Frédéric fut bientôt prêt. Les duels entre étudians sont si fréquens et ont lieu pour des causes si légères, qu’il suivit son ami sans même s’informer du motif de celui auquel il se rendait. Quand ils furent dans la rue, Antonio le mit au fait en peu de mots. La veille, après avoir vainement cherché la fugitive, il revint dans la ville et se rendit au lieu de réunion ordinaire des étudians. Comme il allait entrer, le nom de Mme de Rendorf, prononcé assez haut et suivi de nombreux éclats de rire, frappa son oreille. La comtesse servait en ce moment de texte aux plaisanteries plus ou moins attiques des étudians.

— Je ne dissimulerai pas avec toi, dit Antonio. Me montrer et la défendre ouvertement, c’était la compromettre ; que devais-je faire ? J’étais rempli de ressentiment ; pourtant je me contins et j’entrai d’un air assez calme ; mais j’avais remarqué que les sarcasmes de Franz étaient les plus acérés ; je me promis de me venger sur lui. Tu connais sa vanité, le ton tranchant de ses décisions :? je le contredis sur tout ; il se fâcha, je continuai, et… nous nous battons ce matin.

— J’aurais agi comme toi, répondit Frédéric ; celui qui perd sa maîtresse en la-défendant mal à propos est un maladroit ; celui qui ne la vengerait pas serait un lâche.

Il serra la main de son ami ; ils étaient arrivés sur le terrain : les deux adversaires furent bientôt en présence. Franz reçut une blessure assez profonde dans la poitrine.

— Pauvre Franz ! dit Antonio d’un air soucieux en jetant son sabre ; au diable les femmes ! elles ne méritent ni la peine qu’elles donnent ni le mal qu’elles causent.

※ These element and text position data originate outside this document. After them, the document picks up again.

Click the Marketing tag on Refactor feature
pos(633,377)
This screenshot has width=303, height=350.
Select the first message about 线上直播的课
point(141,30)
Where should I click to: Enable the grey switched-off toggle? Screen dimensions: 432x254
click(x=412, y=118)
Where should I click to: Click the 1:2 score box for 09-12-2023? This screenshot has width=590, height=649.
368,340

Frédéric apprit bientôt ce qui n’était plus un secret ; le duel avait fait du bruit. Antonio ne lui avait pas avoué que sa colère venait surtout de son amour-propre cruellement froissé ! Franz avait dit que Mme de Rendorf avait plus de coquetterie que de beauté, et d’art que de jeunesse. Antonio eût mieux aimé la savoir morte que de penser qu’ils avaient cessé d’exciter, elle l’admiration, lui l’envie. Il a blessé Franz, se dit Frédéric, mais Franz a tué son amour. Il ne se trompait pas. Quelques jours après, Antonio lui apprit qu’ayant terminé le tableau qui le retenait, il partait pour l’Italie.

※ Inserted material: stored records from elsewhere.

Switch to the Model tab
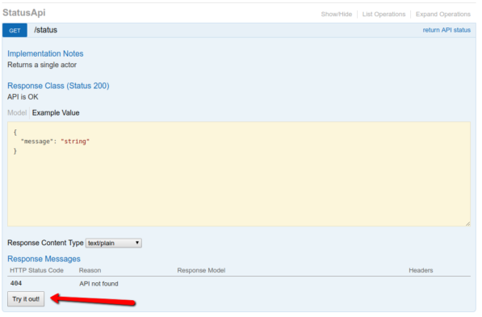(x=17, y=112)
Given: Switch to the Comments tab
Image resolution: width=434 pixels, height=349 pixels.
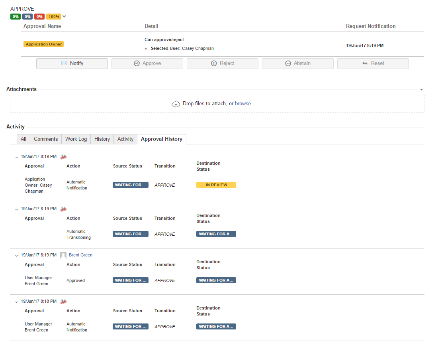Looking at the screenshot, I should point(46,139).
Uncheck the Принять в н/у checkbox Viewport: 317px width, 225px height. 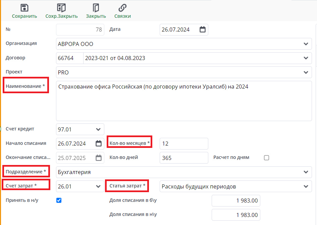tap(59, 200)
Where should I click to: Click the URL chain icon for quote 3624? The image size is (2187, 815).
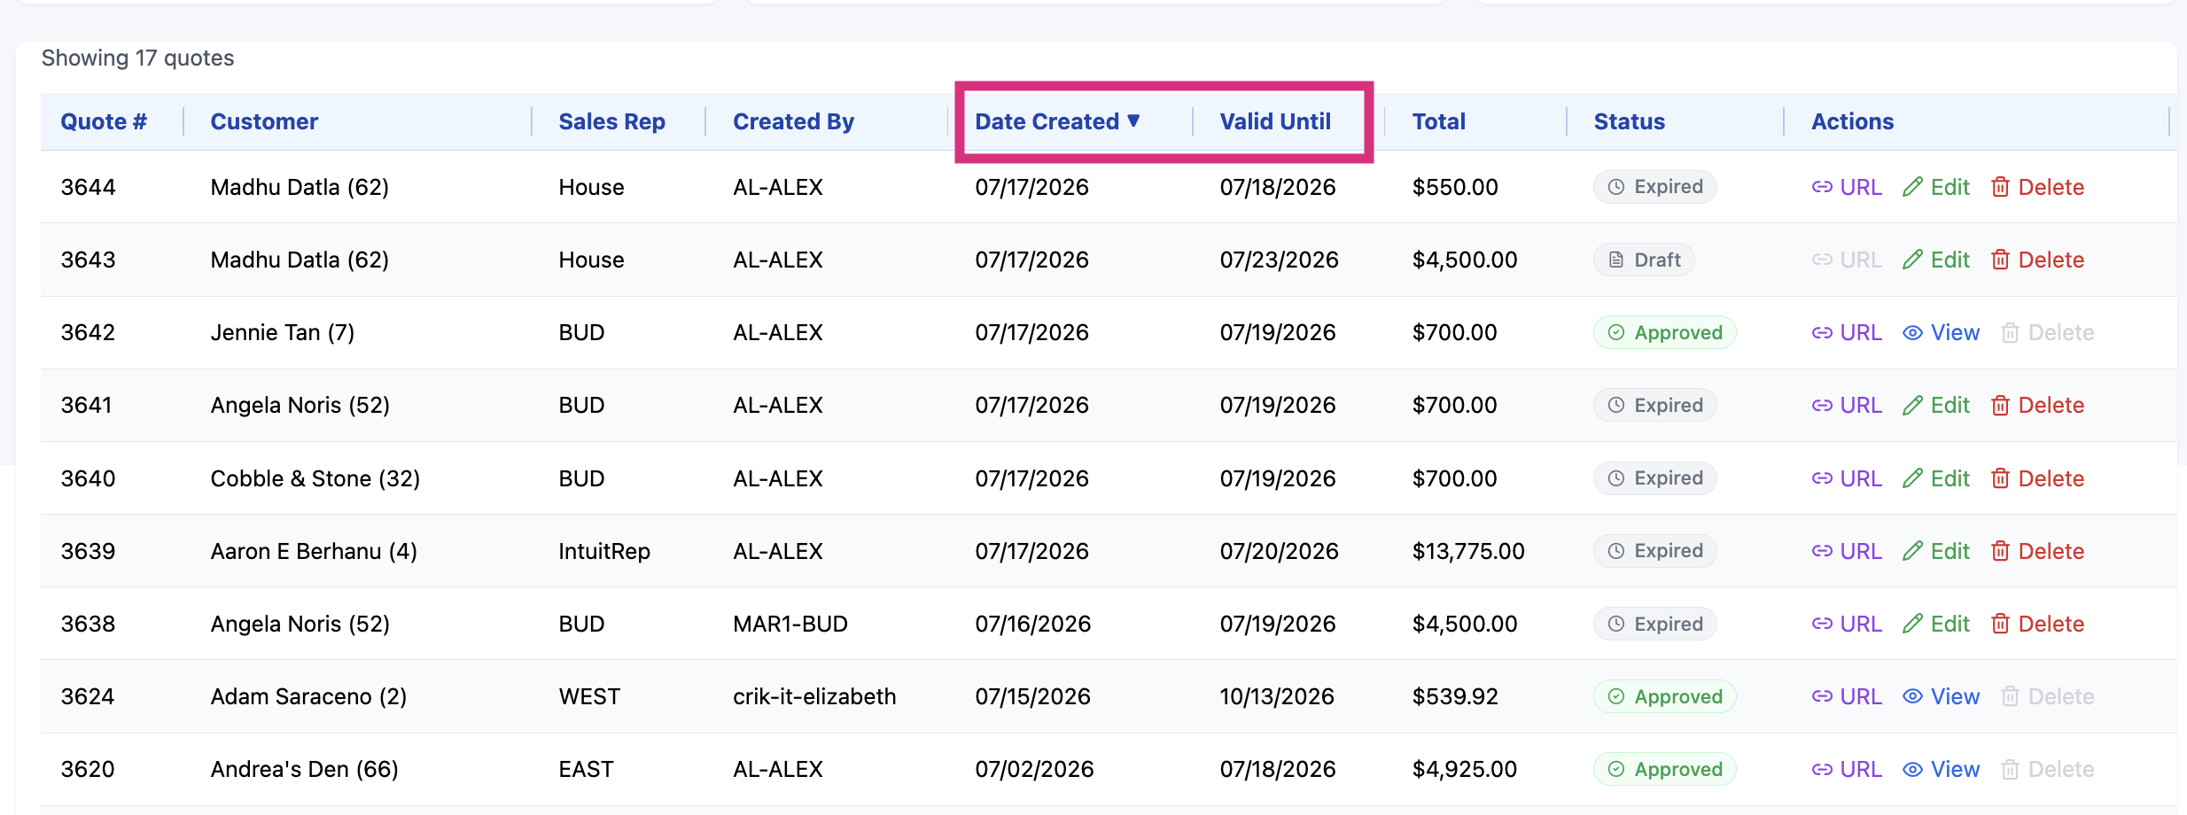pos(1822,696)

— Je sais que le désir de ton père est que tu y passes l’année prochaine, lui dit-il. J’espère donc te revoir.

— Je ne sais, dit Frédéric avec hésitation. Peut-être prolongerai-je mon séjour ici.

Son ami le regarda et sourit, mais il se contenta de lui serrer cordialement la main et de lui dire : En Italie comme en Allemagne, rappelle-toi que je te suis dévoué.

— Il a du cœur, se disait Frédéric ; le monde et la vanité gâtent de bien bonnes natures ! — Quant à Mme de Rendorf, il apprit un mois après qu’un compositeur célèbre était arrivé à Heidelberg, et qu’elle aimait passionnément la musique.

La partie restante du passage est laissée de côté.